Check your understanding —
(1) Reproduce word for word the part of the essay on data contracts that starts with "The central data" and goes on through "was always preserved.".
(2) Extend the essay on data contracts and trust in data architecture, picking up after its final sentence.

The real goal isn't a single, monolithic record. It's a shared understanding and a reliable way to navigate the different contexts. It's less about a golden record and more about a Rosetta Stone—a key that lets you translate between departmental contexts with confidence.
Architecture as a Trust-Building Exercise
If a central model is a trap, what's the alternative? Shifting the architect's role from a builder of systems to a facilitator of trust. The work becomes less about writing SQL and more about brokering agreements. This philosophy shares its soul with Data Mesh, the architectural paradigm Zhamak Dehghani detailed in her work on moving beyond monolithic data lakes. The core idea is distributed ownership: the teams that produce data are best equipped to own and serve it as a product.
We started implementing this with **data contracts**. Each team—Sales, Engineering, Support—became responsible for publishing their version of "customer" as a clean, documented, and stable data product. They guaranteed the schema, the semantics, and the refresh rate. They owned it. They were accountable for it. As detailed in resources like The Data Contract Manifesto, this isn't just documentation; it's an enforceable, version-controlled agreement that makes data a first-class citizen in your engineering culture.
The central data team's job changed. We were no longer janitors. We became librarians, curating a catalog of these well-defined data products. We built platforms that made it easy to discover and join sales_customer with engineering_user. The key was that we never obscured the origin. The context was always preserved.
The Foundation for Agentic Work
This architecture of trust isn't just about better dashboards. It's the absolute prerequisite for building reliable AI systems. An LLM agent tasked with summarizing customer health or identifying at-risk accounts is only as good as the data it consumes. Without trusted inputs, it becomes a high-speed, highly-articulate generator of nonsense.
This is where the two sides of my world—deterministic automation and agentic systems—meet. The data contract is the trust anchor. It provides a guaranteed, deterministic foundation. When an LLM agent queries the `support_account` data product, the contract ensures the data's structure and meaning are stable. The agent doesn't have to guess if `status:active` means the same thing this week as it did last week. That guarantee is the job of the deterministic pipeline that publishes the data product.

Supplied data —

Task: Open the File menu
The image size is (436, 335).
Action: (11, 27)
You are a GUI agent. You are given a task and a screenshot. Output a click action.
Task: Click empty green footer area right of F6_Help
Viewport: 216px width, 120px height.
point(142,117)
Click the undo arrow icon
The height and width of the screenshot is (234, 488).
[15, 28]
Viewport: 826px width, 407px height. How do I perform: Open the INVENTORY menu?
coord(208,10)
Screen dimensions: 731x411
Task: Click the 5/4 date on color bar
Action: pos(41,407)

...

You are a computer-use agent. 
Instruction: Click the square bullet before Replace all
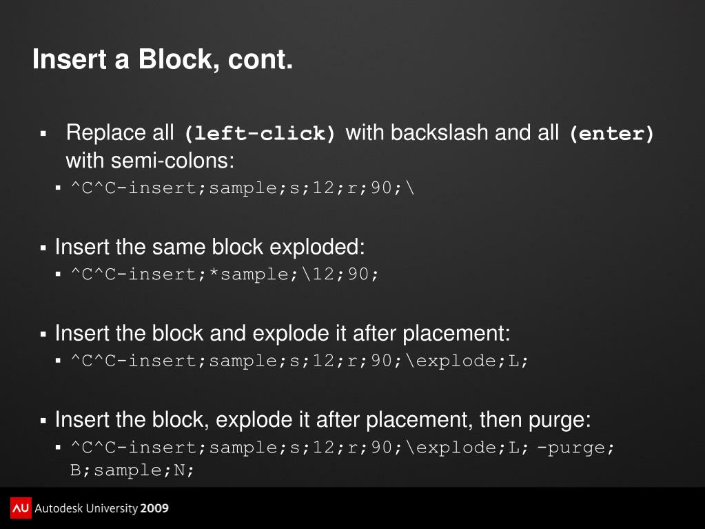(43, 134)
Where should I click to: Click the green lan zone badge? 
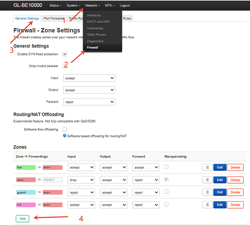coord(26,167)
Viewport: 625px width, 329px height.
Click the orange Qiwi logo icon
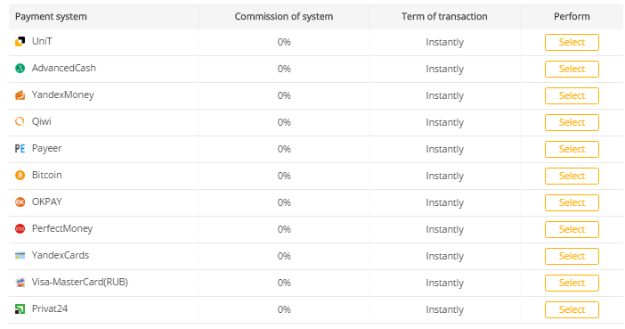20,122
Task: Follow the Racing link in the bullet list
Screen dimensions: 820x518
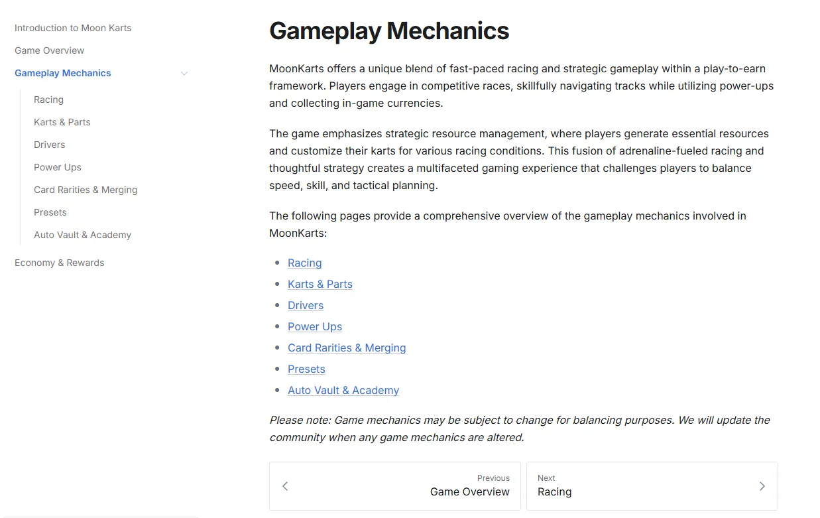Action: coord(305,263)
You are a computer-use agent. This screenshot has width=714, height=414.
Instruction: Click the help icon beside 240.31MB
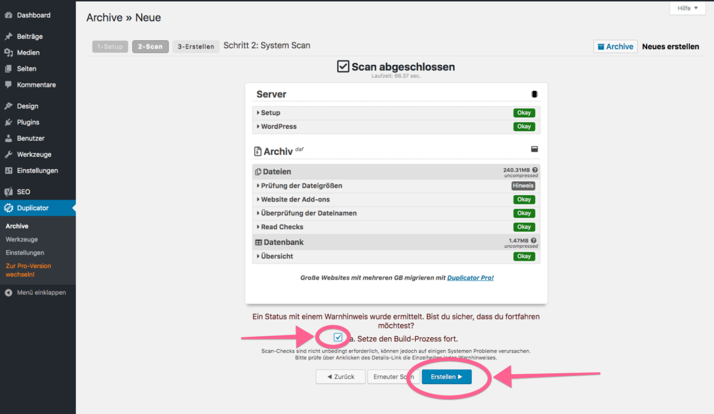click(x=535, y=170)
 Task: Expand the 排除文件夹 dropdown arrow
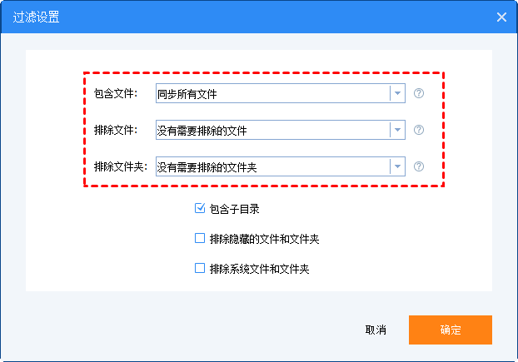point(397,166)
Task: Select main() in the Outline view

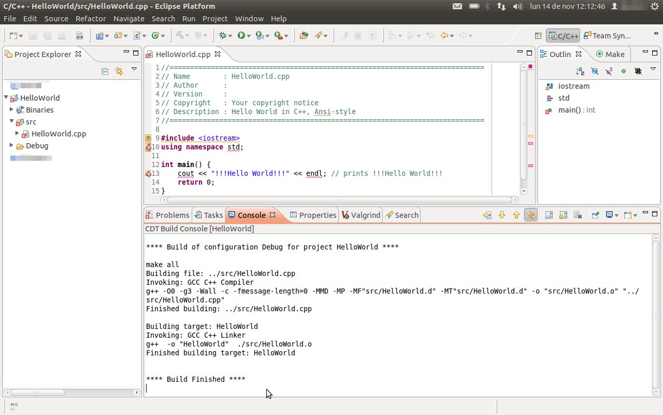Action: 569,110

Results for the exercise —
(1)
The central data team's job changed. We were no longer janitors. We became librarians, curating a catalog of these well-defined data products. We built platforms that made it easy to discover and join sales_customer with engineering_user. The key was that we never obscured the origin. The context was always preserved.

(2)
The agentic work—the probabilistic, fuzzy task of interpreting behavior and summarizing sentiment—can only be trusted when it operates on a bedrock of deterministic, contract-bound data. Feeding it a swamp of conflicting, undefined metrics is how you get confident, plausible, and dangerously wrong answers. Building data contracts isn't the boring preliminary to the "real" AI work; it *is* the work.
When you're asked to unify data, you're really being asked to unify parts of the organization. Resisting the urge to solve it purely with a bigger database is the first and most important step.
- Start with people, not schemas. Your first step isn't to open a database client. It's to map the organization and find the people who lose sleep when their numbers are wrong. They are your allies.
- Federate ownership, don't centralize blame. Make teams responsible for the quality of the data they publish. A central team that takes all the responsibility becomes a scapegoat for every bad report.
- Build a Rosetta Stone, not a golden record. Your goal is confident translation between contexts, not the erasure of context. Preserve the source, and make the lineage clear and observable.
- Provide the foundation for AI. The most durable data architecture is the one that enables trustworthy automation. Treat data contracts as the non-negotiable bedrock for any serious work with LLM agents.